Re: Page & validation statistics available

On Apr 7, 2008, at 09:47 , Nikita The Spider The Spider wrote:
> As a result of our conversation on validation statistics last month, I
> was inspired to collect some statistics based on the data my validator
> Nikita sees. If you're interested in the topic, you can read about it
> here:
> http://NikitaTheSpider.com/articles/ByTheNumbers/

Very cool, I read it with a lot of interest. Thank you very much for  
sharing it here.

Indeed as you wrote in the report, there is a bias to such a study,  
but I think that the particular (website) population being sampled is  
very interesting to us, too.

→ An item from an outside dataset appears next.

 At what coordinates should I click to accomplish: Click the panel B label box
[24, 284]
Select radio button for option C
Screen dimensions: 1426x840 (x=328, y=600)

Having stats on "sites that try to  
validate" in addition to the work being done on "the wild web" by e.g  
Brian, is very welcome.

One thing I was wondering, do you have stats on what ratio of the  
pages you tested passed the validation?

I recently made some tests (on rather small sets, a few hundreds at a  
time hence not necessarily reliable) of:
- finding URIs that had been validated within the last 24 hours
- looking at whether they were now valid
- seeing if there was a higher ratio of validity for pages that had  
been validated multiple times, as opposed to once.

I found that the ratio of valid pages (after 24 hours) was around 50%  
for "clients" of the w3c validators. Given the "modern" profile of  
nikita's clients (lots of utf8, lots of XHTML) I was wondering if it  
was similar, or higher.

Thanks,
-- 
olivier

Received on Tuesday, 8 April 2008 12:45:45 UTC